▶ _What to produce_
In the entries that follow, locate the line with "Select the Dollar Text format", then restate that line and all later lines exactly as they appear, leaving pictures out.

(Saved entries)

§

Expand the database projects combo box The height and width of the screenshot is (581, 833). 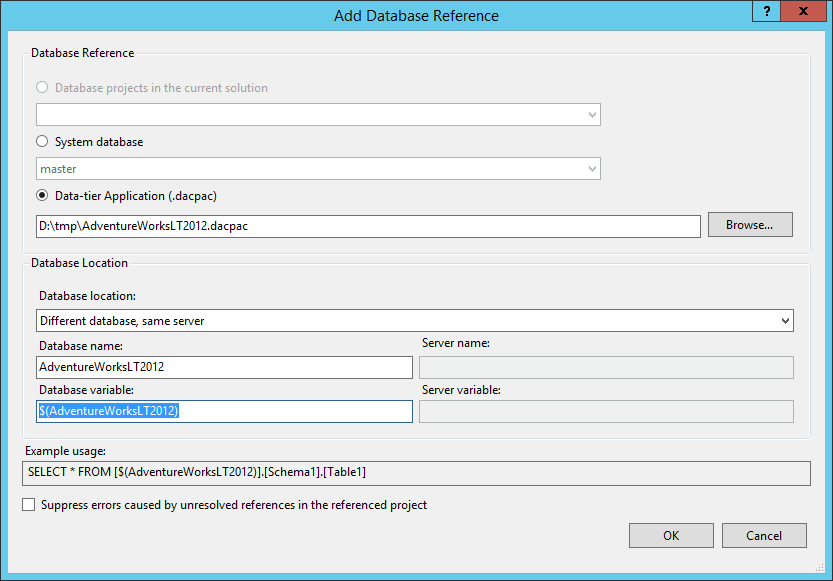click(592, 115)
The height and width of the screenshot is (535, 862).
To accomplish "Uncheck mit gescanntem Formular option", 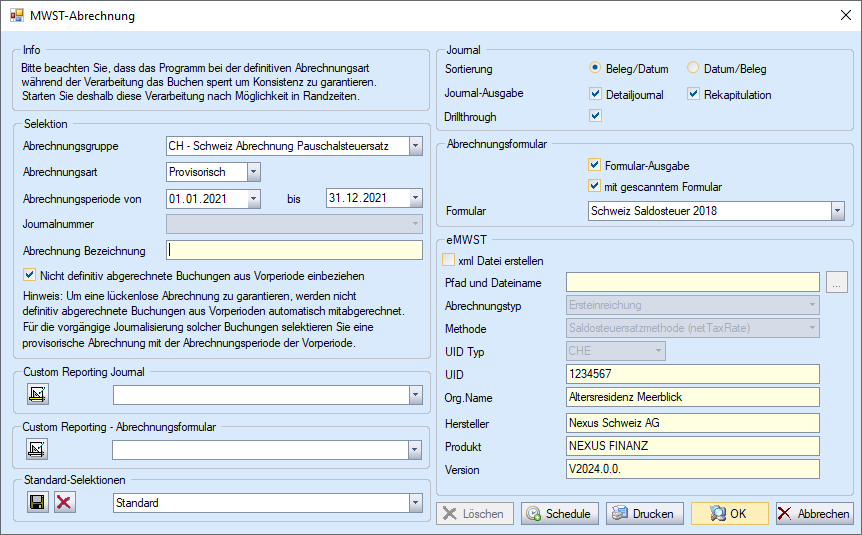I will click(x=596, y=186).
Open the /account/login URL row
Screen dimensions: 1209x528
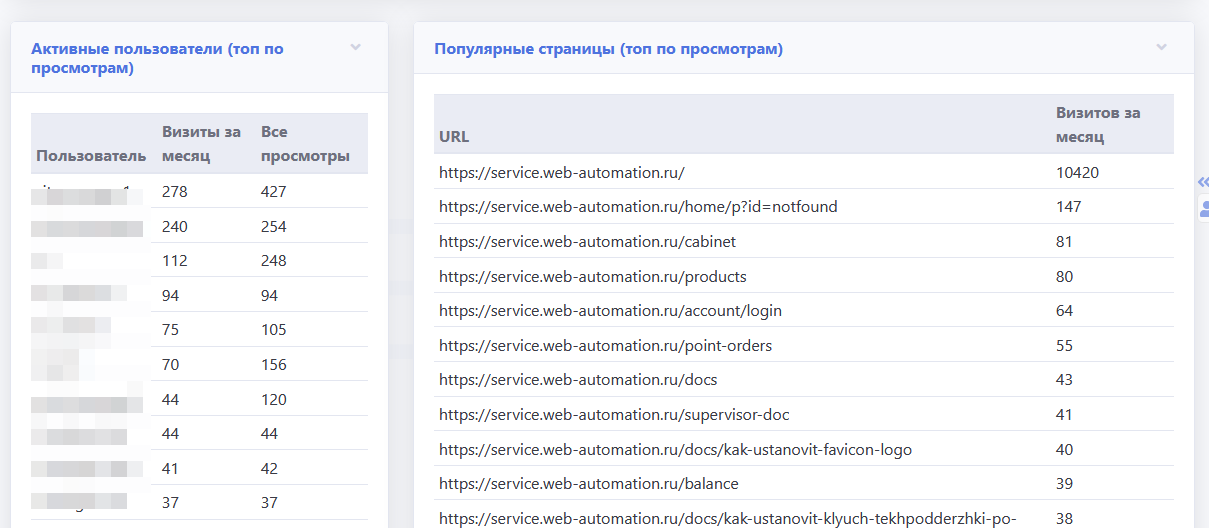[x=610, y=311]
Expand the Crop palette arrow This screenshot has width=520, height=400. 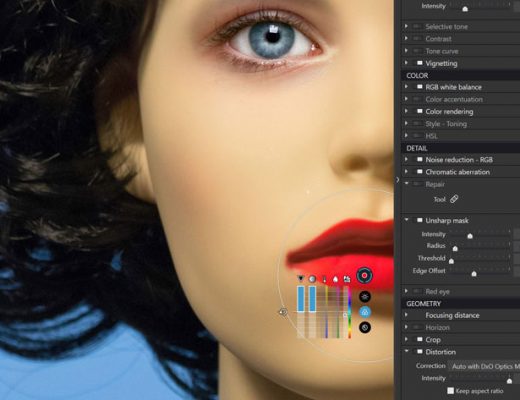[406, 339]
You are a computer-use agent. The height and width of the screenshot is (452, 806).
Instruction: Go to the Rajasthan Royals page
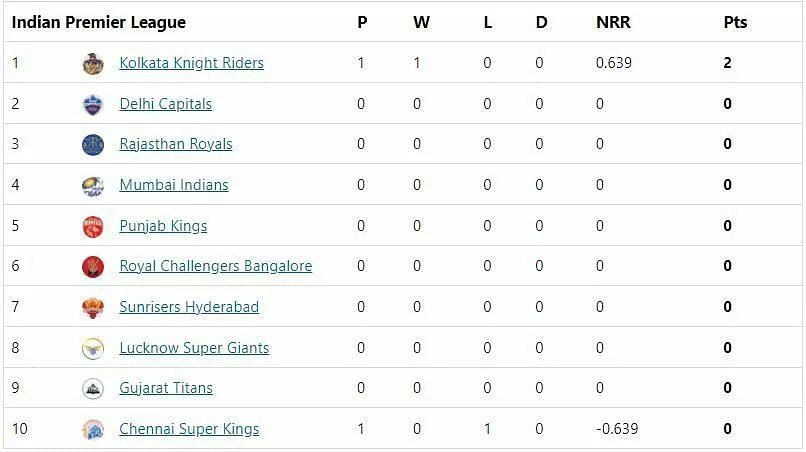point(175,144)
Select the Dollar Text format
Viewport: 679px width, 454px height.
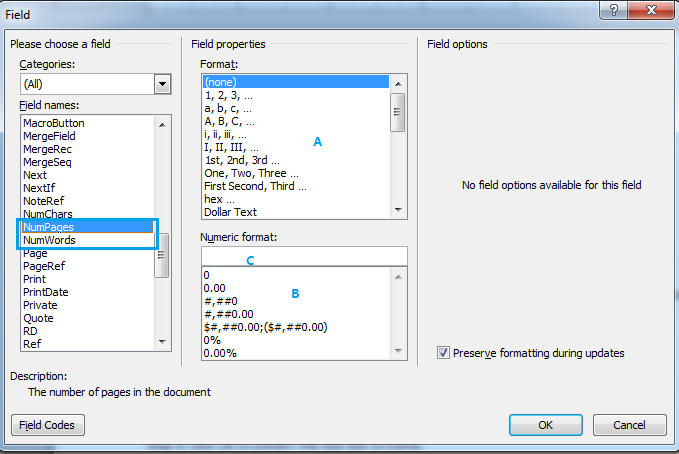coord(231,212)
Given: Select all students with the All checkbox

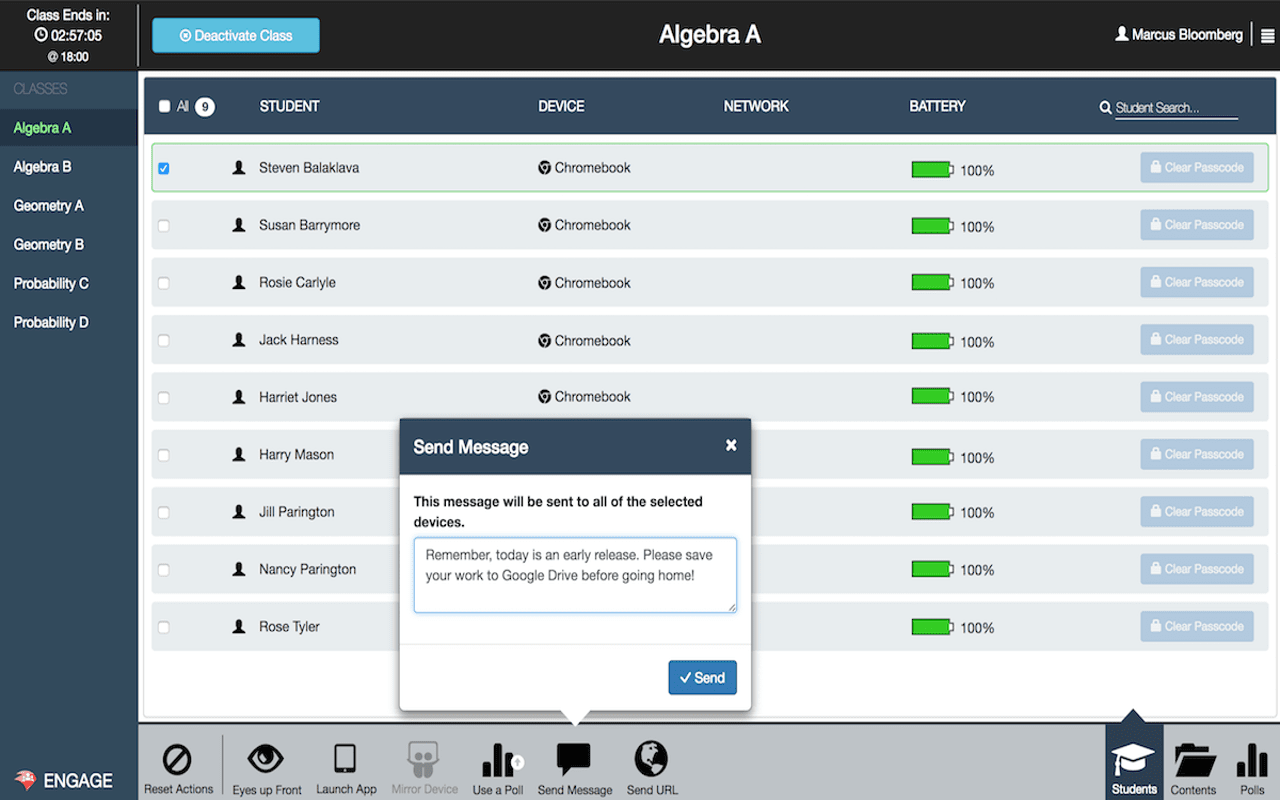Looking at the screenshot, I should pyautogui.click(x=164, y=106).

§

▶ _Response area_
Select the Dollar Text format
Viewport: 679px width, 454px height.
coord(231,212)
Given: Select all students with the All checkbox

Looking at the screenshot, I should pyautogui.click(x=164, y=106).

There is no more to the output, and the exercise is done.